TEXT PASSAGE.
»»
Annalee: [00:17:57] Welcome back, you may have seen Wajahat Ali's TED Talk or seen him on MSNBC or read his work in the New York Times. He's also the author of a book coming out in January called Go Back to Where You Came From and Other Helpful Recommendations on How to Become American. And you can preorder that now.
[00:18:14] Welcome, Wajahat.
Wajahat: [00:18:15] Thank you so much for having me. I really appreciate it. It's very rare that I get to talk about nationalism and racism and identity and science fiction and dystopia and pop culture and flex my geek muscles, so it’s just—
Annalee: [00:18:27] I know!
Wajahat: [00:18:27] I feel like I should pay you for inviting me to talk about this.
Annalee: [00:18:32] Well, we really appreciate getting to hear you geek out because what the audience cannot see and what we can see behind you are all of your Lego creations of various geek icons. Including right behind you is the Ghostbusters mobile, which is very exciting.
Charlie Jane: [00:18:46] Yeah, it is glorious. Y'all are missing out. We have to like—
Annalee: [00:18:49] Yeah. There's R2-D2.
Charlie Jane: [00:18:53] We might have to tweet a picture later.
Annalee: [00:18:54] Yeah, this is good.
Wajahat: [00:18:54] Can Voltron get some respect, please. Can he get some res—
Annalee: [00:18:56] Yes, and Voltron. Yes, Voltron’s very important to the nationalist project.
Charlie Jane: [00:18:59] Hi, Voltron. No, I feel like Voltron can always get some respect.
««
CHALLENGE. Rewrite the part of the interview transcript that opens with the words containing "Wajahat: [00:18:15] Thank" and closes with "a picture later.", and switch "Lego" to "cardboard".

DATA SEGMENT.
»»
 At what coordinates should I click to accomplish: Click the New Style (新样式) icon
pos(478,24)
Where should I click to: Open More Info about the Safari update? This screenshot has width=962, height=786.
««
THE REPLY.
Wajahat: [00:18:15] Thank you so much for having me. I really appreciate it. It's very rare that I get to talk about nationalism and racism and identity and science fiction and dystopia and pop culture and flex my geek muscles, so it’s just—
Annalee: [00:18:27] I know!
Wajahat: [00:18:27] I feel like I should pay you for inviting me to talk about this.
Annalee: [00:18:32] Well, we really appreciate getting to hear you geek out because what the audience cannot see and what we can see behind you are all of your cardboard creations of various geek icons. Including right behind you is the Ghostbusters mobile, which is very exciting.
Charlie Jane: [00:18:46] Yeah, it is glorious. Y'all are missing out. We have to like—
Annalee: [00:18:49] Yeah. There's R2-D2.
Charlie Jane: [00:18:53] We might have to tweet a picture later.